Senate debates

Wednesday, 5 March 2014

Matters of Urgency

Broadband

6:08 pm

Photo of Catryna BilykCatryna Bilyk (Tasmania, Australian Labor Party) Share this | Hansard source

When the Prime Minister visited Cadbury in Hobart prior to the election, he said it was unusual for a federal government to co-invest with a profitable company but that Tasmania is a special case. I agree: Tasmania is a special case. It is an island state heavily dependent on exports, and Tasmania has been hit hardest by the global financial crisis and high Australian dollar. But a decade ago, when the Tasmanian Labor government developed the backbone for our optical fibre network, they knew that Tasmania's economic future lay in information and communications technology.

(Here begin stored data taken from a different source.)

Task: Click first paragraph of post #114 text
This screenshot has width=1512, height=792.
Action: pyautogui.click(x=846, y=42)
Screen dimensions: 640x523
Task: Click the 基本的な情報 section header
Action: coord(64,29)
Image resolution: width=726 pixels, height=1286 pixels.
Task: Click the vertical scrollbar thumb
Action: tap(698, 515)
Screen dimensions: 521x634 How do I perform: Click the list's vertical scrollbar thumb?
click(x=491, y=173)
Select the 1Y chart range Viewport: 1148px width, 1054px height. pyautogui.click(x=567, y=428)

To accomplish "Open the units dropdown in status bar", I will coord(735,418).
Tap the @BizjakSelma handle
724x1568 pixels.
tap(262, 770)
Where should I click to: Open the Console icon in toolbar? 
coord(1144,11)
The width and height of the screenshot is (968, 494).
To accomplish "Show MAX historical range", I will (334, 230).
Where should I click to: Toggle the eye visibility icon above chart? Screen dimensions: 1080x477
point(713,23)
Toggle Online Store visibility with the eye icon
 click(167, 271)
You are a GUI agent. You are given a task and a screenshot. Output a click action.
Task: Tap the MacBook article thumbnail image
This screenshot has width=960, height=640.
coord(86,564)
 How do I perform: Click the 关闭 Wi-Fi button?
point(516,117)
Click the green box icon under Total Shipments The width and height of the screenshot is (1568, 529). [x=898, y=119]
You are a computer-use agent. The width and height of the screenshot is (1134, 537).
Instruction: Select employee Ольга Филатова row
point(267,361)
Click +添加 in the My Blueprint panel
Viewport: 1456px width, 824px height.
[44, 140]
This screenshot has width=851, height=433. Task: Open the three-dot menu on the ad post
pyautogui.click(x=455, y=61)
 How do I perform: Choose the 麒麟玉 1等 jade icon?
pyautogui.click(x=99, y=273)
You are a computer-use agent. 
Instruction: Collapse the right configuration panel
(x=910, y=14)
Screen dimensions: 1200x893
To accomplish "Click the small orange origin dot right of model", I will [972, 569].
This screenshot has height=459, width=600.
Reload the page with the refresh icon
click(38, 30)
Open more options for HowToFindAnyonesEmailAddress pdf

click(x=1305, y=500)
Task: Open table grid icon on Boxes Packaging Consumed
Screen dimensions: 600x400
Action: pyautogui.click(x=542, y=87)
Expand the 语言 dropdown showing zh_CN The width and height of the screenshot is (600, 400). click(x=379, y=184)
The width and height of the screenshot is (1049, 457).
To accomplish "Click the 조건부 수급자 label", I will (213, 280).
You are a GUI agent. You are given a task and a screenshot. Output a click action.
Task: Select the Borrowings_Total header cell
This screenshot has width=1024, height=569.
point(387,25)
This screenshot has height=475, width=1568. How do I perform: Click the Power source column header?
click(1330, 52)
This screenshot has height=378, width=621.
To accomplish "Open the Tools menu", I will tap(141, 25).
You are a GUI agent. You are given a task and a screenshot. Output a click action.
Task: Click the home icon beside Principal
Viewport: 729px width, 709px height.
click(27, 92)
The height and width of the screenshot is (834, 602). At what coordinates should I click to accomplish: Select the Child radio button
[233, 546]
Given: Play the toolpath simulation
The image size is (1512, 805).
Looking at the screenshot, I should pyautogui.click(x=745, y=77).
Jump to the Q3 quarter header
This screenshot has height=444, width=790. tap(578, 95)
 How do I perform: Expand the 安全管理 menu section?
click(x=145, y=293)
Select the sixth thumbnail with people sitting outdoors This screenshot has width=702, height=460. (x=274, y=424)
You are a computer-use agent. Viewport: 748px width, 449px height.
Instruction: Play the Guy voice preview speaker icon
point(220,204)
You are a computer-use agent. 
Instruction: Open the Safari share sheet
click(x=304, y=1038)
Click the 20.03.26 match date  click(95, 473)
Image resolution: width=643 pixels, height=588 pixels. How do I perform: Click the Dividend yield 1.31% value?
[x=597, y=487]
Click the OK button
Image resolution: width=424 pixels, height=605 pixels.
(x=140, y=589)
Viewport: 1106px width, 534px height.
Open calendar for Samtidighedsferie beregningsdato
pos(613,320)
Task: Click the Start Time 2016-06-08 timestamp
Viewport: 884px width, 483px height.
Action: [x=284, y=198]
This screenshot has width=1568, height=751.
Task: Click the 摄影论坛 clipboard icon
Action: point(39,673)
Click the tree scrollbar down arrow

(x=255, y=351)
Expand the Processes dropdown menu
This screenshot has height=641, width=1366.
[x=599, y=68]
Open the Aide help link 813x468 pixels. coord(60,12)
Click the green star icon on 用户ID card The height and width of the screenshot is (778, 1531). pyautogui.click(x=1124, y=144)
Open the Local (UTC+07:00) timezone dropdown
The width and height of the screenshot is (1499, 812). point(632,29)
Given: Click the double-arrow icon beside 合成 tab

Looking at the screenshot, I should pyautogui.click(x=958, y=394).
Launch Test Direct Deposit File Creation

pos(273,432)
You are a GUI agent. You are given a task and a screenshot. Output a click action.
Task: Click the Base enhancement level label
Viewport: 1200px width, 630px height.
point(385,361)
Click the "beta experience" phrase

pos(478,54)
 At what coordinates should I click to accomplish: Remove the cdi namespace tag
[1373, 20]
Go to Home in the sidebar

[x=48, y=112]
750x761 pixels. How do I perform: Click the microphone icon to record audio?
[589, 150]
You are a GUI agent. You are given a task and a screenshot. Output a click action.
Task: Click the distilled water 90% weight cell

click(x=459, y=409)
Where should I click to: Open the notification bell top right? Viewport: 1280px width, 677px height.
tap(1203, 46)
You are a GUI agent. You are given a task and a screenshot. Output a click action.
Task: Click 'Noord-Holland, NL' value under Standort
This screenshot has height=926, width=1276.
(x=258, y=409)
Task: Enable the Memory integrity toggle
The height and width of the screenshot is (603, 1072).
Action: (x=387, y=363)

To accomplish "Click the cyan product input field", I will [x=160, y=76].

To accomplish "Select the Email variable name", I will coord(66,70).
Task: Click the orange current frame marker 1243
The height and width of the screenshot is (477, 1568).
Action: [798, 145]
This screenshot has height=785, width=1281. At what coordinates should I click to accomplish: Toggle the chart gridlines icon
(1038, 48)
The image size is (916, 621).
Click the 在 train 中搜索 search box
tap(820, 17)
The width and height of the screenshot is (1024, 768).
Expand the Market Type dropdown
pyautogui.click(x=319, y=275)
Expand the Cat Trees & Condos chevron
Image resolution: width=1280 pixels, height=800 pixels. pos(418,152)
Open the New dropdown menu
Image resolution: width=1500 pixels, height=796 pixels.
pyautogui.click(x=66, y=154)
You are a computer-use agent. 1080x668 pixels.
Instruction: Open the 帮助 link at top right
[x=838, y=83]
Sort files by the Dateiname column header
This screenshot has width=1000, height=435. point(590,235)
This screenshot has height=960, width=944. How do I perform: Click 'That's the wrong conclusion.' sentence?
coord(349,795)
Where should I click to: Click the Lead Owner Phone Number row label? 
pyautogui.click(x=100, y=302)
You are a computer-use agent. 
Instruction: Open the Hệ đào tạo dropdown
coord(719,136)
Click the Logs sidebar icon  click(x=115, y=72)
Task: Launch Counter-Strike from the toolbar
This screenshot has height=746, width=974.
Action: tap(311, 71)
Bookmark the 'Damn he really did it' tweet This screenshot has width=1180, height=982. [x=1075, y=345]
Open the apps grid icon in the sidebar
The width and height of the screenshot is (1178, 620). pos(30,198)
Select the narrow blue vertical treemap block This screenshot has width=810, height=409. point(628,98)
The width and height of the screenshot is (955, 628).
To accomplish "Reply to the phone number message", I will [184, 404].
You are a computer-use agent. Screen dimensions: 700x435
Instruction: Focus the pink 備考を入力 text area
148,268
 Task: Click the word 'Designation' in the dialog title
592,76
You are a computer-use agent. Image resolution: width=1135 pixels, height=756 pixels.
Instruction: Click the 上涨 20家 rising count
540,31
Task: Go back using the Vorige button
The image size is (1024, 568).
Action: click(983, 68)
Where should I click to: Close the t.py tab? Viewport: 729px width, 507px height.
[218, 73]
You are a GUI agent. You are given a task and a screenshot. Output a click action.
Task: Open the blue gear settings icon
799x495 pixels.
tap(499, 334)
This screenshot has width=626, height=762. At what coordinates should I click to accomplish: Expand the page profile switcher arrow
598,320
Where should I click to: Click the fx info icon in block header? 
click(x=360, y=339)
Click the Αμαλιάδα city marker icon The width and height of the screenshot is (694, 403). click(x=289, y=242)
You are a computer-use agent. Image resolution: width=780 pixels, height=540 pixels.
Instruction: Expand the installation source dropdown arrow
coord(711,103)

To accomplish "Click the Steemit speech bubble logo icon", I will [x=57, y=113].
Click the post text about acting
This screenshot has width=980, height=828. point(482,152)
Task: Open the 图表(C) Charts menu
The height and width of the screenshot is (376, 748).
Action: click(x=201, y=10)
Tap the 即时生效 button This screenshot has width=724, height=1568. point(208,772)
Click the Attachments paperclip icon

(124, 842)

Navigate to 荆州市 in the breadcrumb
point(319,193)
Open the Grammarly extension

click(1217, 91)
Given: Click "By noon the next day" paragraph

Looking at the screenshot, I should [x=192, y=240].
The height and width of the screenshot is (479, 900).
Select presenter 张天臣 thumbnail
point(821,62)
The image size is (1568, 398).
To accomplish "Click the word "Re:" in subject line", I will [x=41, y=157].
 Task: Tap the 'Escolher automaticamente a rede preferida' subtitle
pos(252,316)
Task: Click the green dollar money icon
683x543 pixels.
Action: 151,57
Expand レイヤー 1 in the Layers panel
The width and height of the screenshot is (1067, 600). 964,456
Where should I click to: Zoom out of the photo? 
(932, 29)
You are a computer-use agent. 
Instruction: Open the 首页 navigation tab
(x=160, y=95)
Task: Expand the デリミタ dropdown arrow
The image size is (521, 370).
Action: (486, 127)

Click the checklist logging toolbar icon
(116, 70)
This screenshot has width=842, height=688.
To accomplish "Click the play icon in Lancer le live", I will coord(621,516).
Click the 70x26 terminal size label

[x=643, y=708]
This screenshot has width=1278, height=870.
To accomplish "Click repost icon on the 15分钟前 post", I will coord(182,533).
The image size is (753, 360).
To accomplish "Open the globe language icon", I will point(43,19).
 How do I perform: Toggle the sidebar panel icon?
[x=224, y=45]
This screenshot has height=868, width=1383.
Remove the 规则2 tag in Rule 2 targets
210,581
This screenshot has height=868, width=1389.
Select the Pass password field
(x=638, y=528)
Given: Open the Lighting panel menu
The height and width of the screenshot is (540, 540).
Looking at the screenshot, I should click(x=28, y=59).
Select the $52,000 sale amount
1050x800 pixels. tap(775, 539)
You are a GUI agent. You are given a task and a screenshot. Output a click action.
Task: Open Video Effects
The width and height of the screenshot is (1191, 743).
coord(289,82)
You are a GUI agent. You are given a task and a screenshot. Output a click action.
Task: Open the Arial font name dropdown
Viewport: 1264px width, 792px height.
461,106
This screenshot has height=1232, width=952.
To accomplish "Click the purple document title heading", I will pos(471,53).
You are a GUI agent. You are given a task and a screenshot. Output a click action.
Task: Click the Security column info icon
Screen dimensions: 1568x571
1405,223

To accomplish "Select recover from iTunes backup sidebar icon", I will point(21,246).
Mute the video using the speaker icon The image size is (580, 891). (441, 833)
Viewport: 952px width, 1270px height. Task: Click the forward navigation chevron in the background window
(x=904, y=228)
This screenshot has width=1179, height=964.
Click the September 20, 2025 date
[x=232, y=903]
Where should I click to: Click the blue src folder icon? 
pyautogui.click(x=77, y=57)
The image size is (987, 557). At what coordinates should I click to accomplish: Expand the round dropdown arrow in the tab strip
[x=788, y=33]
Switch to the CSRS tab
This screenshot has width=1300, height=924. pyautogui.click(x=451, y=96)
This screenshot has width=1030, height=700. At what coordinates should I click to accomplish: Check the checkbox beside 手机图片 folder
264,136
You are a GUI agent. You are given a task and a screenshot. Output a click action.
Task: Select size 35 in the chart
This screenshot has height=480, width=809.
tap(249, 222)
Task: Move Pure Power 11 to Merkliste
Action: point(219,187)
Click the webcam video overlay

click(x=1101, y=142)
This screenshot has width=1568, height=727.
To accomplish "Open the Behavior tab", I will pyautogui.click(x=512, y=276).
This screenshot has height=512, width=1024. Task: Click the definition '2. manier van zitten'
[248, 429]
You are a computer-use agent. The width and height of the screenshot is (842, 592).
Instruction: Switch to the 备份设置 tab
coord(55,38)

The full fibre optic rollout of the National Broadband Network in Tasmania is vital to securing Tasmania's economic future. Tasmanian Labor understands this; federal Labor understands this. The only ones who do not seem to understand it are the Liberal-National coalition, and yet they pretend to care about jobs.

Let me tell those opposite what will create jobs in Tasmania. In Tasmania, a state which is heavily dependent on primary industries, an organisation called Sense-T is developing the world's first economy-wide sensor network. The data being gathered by the Sense-T project is increasing the productivity of farms, oyster growers, wineries and a variety of other businesses across Tasmania, and this is just one example of the economic and jobs potential that is possible with the speeds of Labor's NBN—the real NBN, not the coalition's fraud-band alternative.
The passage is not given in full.